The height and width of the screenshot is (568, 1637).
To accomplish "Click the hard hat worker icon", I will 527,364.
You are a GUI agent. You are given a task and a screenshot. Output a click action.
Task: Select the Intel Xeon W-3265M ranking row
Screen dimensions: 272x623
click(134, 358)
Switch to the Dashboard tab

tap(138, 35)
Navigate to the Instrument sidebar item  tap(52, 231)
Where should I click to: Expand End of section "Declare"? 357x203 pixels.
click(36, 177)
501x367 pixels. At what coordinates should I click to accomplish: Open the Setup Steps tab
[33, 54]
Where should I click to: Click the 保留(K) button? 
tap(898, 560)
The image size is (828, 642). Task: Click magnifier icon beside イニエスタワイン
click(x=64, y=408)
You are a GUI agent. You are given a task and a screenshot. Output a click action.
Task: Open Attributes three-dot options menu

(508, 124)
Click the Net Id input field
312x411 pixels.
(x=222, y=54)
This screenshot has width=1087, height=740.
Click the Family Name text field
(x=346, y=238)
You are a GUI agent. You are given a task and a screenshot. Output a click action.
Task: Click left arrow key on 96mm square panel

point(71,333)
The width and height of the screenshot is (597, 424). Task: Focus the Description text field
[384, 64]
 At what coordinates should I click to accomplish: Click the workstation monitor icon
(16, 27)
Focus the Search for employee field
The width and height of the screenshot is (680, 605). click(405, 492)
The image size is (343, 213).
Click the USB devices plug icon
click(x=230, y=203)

* **What is being asked**: The records need to be reproduced in their entirety, word for word.

* **Answer to this problem**:
The height and width of the screenshot is (568, 1637).
To accomplish "Click the hard hat worker icon", I will 527,364.
You are a GUI agent. You are given a task and a screenshot. Output a click action.
Task: Select the Intel Xeon W-3265M ranking row
Screen dimensions: 272x623
click(134, 358)
Switch to the Dashboard tab

tap(138, 35)
Navigate to the Instrument sidebar item  tap(52, 231)
Where should I click to: Expand End of section "Declare"? 357x203 pixels.
click(36, 177)
501x367 pixels. At what coordinates should I click to accomplish: Open the Setup Steps tab
[33, 54]
Where should I click to: Click the 保留(K) button? 
tap(898, 560)
The image size is (828, 642). Task: Click magnifier icon beside イニエスタワイン
click(x=64, y=408)
You are a GUI agent. You are given a task and a screenshot. Output a click action.
Task: Open Attributes three-dot options menu

(508, 124)
Click the Net Id input field
312x411 pixels.
(x=222, y=54)
This screenshot has width=1087, height=740.
Click the Family Name text field
(x=346, y=238)
You are a GUI agent. You are given a task and a screenshot. Output a click action.
Task: Click left arrow key on 96mm square panel

point(71,333)
The width and height of the screenshot is (597, 424). Task: Focus the Description text field
[384, 64]
 At what coordinates should I click to accomplish: Click the workstation monitor icon
(16, 27)
Focus the Search for employee field
The width and height of the screenshot is (680, 605). click(405, 492)
The image size is (343, 213).
Click the USB devices plug icon
click(x=230, y=203)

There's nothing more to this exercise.